Impossible de revenir par la côte orientale. Il n’existe pas de chemin. La forteresse, de ce côté, tombe à pic dans la mer. Je reprends donc la route de l’Alameda, je traverse la ville, et je descends par la porte qui ouvre sur l’Espagne.

Rien de plus impressionnant que cette sortie de Gibraltar. On découvre, entre deux pointes de baies, la langue de terre qui relie la place aux lointains massifs montagneux du continent. Elle est étroite et verte. Les Anglais y ont établi un jardin avec des palmiers et un champ de courses. Au de la de celui-ci, une ligne macadamisée, coupant l’herbe, marque la fin de leurs possessions. Des sentinelles anglaises s’y promènent, le fusil sur l’épaule.

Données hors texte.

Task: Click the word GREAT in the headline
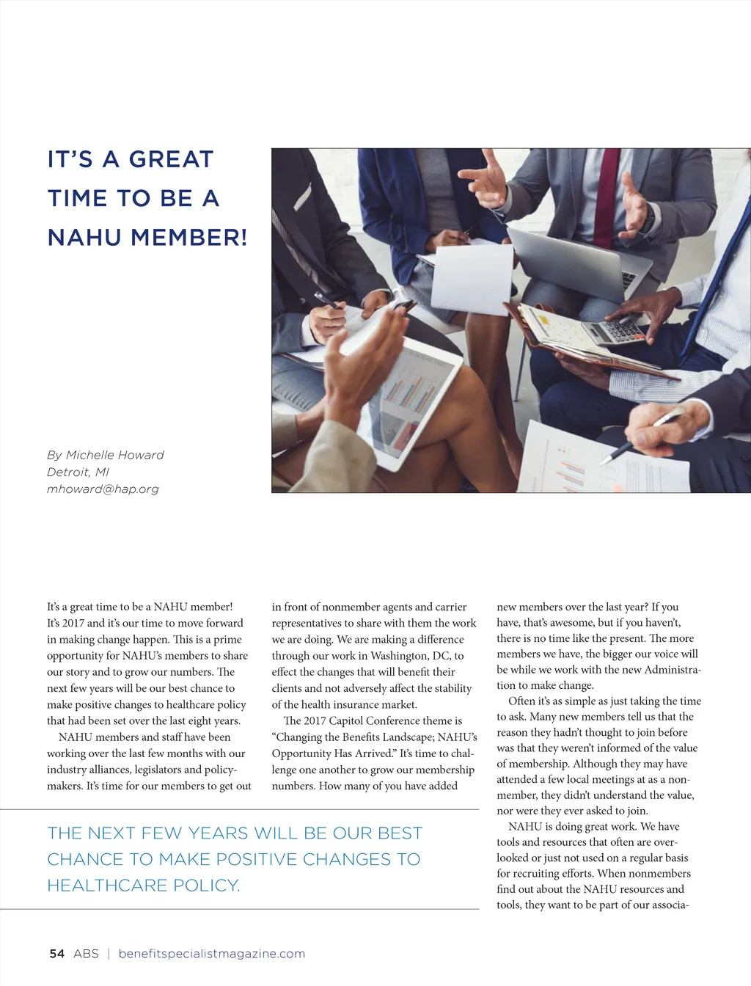(171, 159)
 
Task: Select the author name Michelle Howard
(115, 455)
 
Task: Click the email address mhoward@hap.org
(103, 489)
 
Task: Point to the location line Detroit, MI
(78, 472)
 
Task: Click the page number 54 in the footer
(56, 954)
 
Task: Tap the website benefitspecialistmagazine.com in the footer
(211, 954)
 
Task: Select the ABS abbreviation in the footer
(86, 954)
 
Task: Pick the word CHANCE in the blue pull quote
(83, 859)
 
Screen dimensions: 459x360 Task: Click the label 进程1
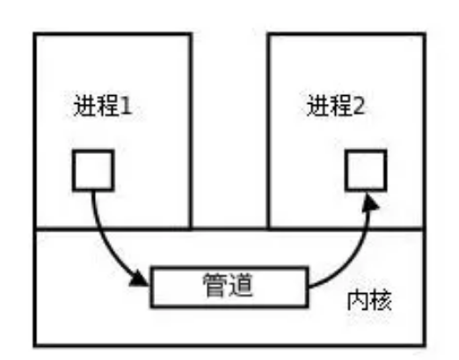coord(103,106)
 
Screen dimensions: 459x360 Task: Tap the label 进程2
coord(336,106)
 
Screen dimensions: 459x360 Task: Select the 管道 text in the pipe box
coord(228,285)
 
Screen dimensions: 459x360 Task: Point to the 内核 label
coord(369,300)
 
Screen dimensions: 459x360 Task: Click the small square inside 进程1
coord(93,171)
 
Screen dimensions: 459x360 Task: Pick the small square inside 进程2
coord(366,171)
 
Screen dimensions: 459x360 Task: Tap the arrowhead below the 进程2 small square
coord(370,202)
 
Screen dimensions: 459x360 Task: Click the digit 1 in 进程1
coord(126,106)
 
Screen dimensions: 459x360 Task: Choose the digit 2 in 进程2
coord(359,106)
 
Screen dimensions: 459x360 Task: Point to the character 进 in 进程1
coord(84,106)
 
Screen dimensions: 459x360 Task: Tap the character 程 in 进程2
coord(340,106)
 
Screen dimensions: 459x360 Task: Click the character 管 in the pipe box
coord(215,285)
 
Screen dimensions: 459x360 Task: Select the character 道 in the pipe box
coord(240,285)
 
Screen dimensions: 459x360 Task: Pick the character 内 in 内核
coord(358,300)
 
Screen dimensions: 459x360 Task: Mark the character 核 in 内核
coord(381,300)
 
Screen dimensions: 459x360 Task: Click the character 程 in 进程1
coord(107,106)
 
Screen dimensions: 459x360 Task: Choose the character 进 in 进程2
coord(317,106)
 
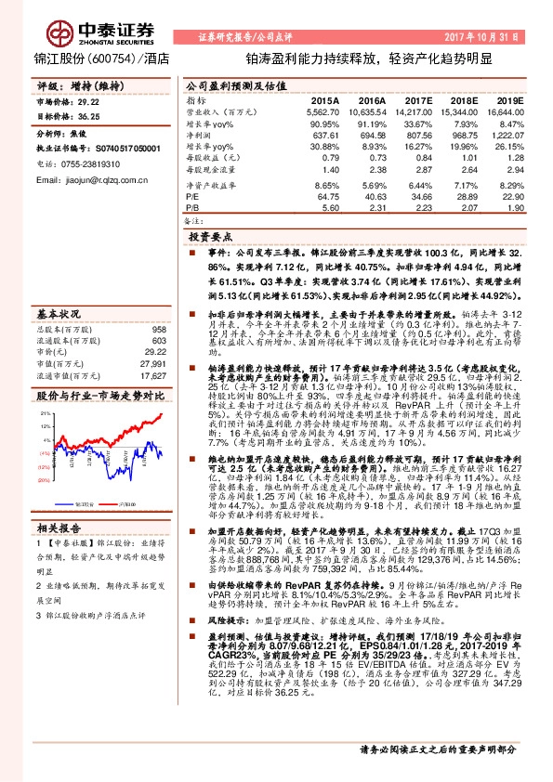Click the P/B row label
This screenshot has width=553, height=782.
pyautogui.click(x=192, y=209)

A cinq cents mètres plus loin, seconde ligne de macadam et second cordon de sentinelles, mais, cette fois, sombres de costume, maigres dévisage, espagnoles. Il y a quelque chose de tragique dans cette promenade silencieuse, dans ce guet perpétuel. L’espace compris entre les deux frontières, et qu’on ne peut franchir que le jour, est neutre, et doit représenter, je suppose, le plus petit des États tampons, et le moins peuplé. Ce n’est qu’une prairie.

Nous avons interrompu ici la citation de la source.